Глава 4. Лора Лемеш
1
Он принёс с собой запах осени, благодушия и устроенности в жизни. Двумя последними качествами я не могла похвастаться. Я не была благодушной. И уж устроенности в моей жизни вовсе не наблюдалось. Напротив, жизнь меня почему-то постоянно нещадно била и бьет, а я, как мячик, получая удары, отскакиваю и вновь подставляюсь для очередного удара.
То, что он возвратился, спустя три месяца, говорило об одном — мне стоит готовиться вновь получить тумака.
Он широко мне улыбнулся, вроде стремился ко мне до потери сознания все то время, которое мы не виделись. Так стремится к невесте жених, которого вдруг, за день до свадьбы, оторвали от суженой и отправили в длительную командировку, подумалось мне. Либо ревнивый муж рвется, все из той же командировки, домой, чтобы застать свою благоверную в пикантной ситуации.

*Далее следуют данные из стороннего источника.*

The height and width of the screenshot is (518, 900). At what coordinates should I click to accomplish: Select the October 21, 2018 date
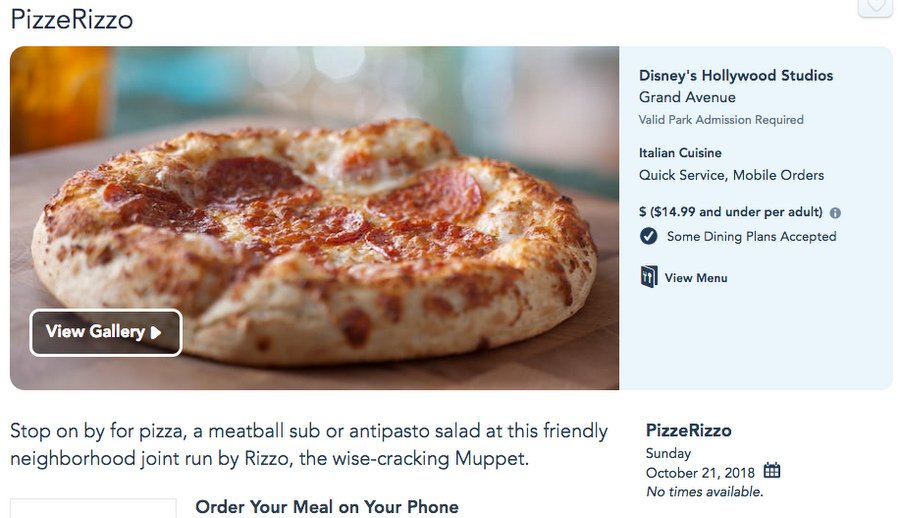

Кондратьев не был ни женихом, ни ревнивым мужем. Мы даже не были с ним друзьями. Просто не успели. Когда-то повстречались, совсем ненадолго, а затем наши пути-дорожки разошлись. Теперь вновь пересеклись.
— Не соскучилась? — поинтересовался он, проходя в прихожую и протягивая мне пакет. В другой руке он держал зонтик, и капли воды, стекая с него, падали на пол.
Он распахнул свой зонт и поставил его сушиться возле обувной тумбочки.
— Ты без звонка, — произнесла я, подхватывая пакет. В нем что-то призывно брякнуло. — Я могла быть и не дома.
— Ну ты ведь дома?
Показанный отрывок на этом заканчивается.